On 15 October 2012, Alex Salmond and David Cameron signed an agreement providing for a referendum on Scottish independence by the end of 2014, ending the doubt about whether the Scottish Parliament had the power to set up such a vote. This allowed the focus to turn from the process to the issues, which may affect the oil and gas sector more than most.
Perhaps the most important issue for the sector is also one of the most controversial for the politicians - the division of the UK's North Sea Exclusive Economic Zone (EEZ). North Sea revenues would be hugely important to the finances of an independent Scotland, and the figures would depend largely on the location of the boundary. However, we are unlikely to have a definitive answer on where this boundary might lie pre-referendum.
Recently, the Institute for Fiscal Studies (IFS) reported on the likely fiscal position of an independent Scotland, concluding that a 'geographic' split of North Sea oil would leave an independent Scotland in more or less the same position as at present, though more vulnerable to the volatility of North Sea oil revenues, while a 'population-based' division of the revenues (i.e. Scotland getting about one-tenth of current UK revenues) would require some difficult spending choices to be made. Any assessments of a 'geographic' division must, however, depend largely on the location of the boundary. Unfortunately for the purposes of the debate, that is as much a political question as a legal one and so would probably only be resolved in negotiations between the UK and Scottish Governments in the event of a vote in favour of independence.

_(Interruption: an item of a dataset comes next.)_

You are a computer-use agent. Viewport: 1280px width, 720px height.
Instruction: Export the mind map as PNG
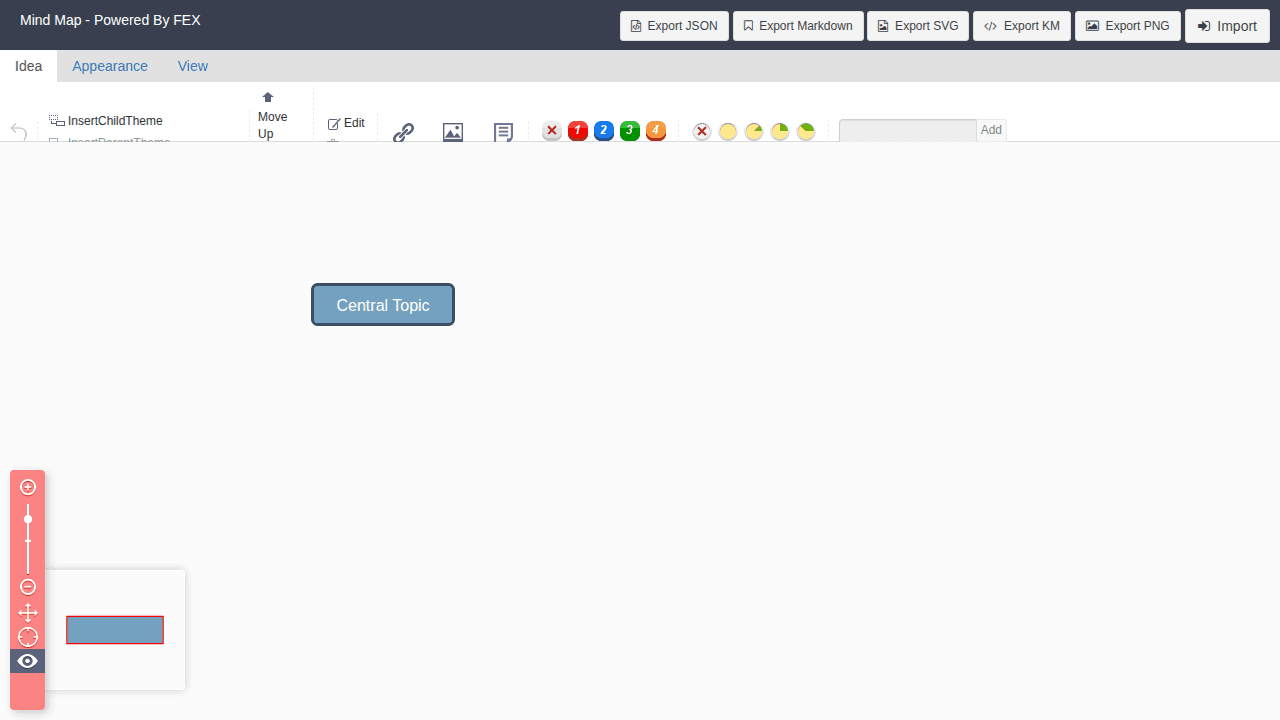tap(1128, 25)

In any such negotiations, one would expect the Scottish Government to argue for the boundary to be drawn as far south as possible, while the UK Government would want to retain as much of the current UK zone as it could. These two positions would each be underpinned by distinct legal approaches:
1) A line running almost directly east from Berwick, currently used to decide whether Scots or English law applies off-shore. This is favoured by the SNP because the Scottish area contains the overwhelming majority of UK reserves.2) A line running broadly north-east from Berwick before turning eastwards at about level with Carnoustie, based on the principle of equidistance (i.e. if a point in the North Sea is closer to the Scottish coast than the English then it would be in the Scottish zone, and vice versa). This would put a smaller majority of North Sea oil production (and an even smaller majority of gas production) within the Scottish zone. The SNP objected when this approach was used in 1999 to set the limits of the Scottish Parliament's power to regulate fisheries, no doubt with the independence issue in mind.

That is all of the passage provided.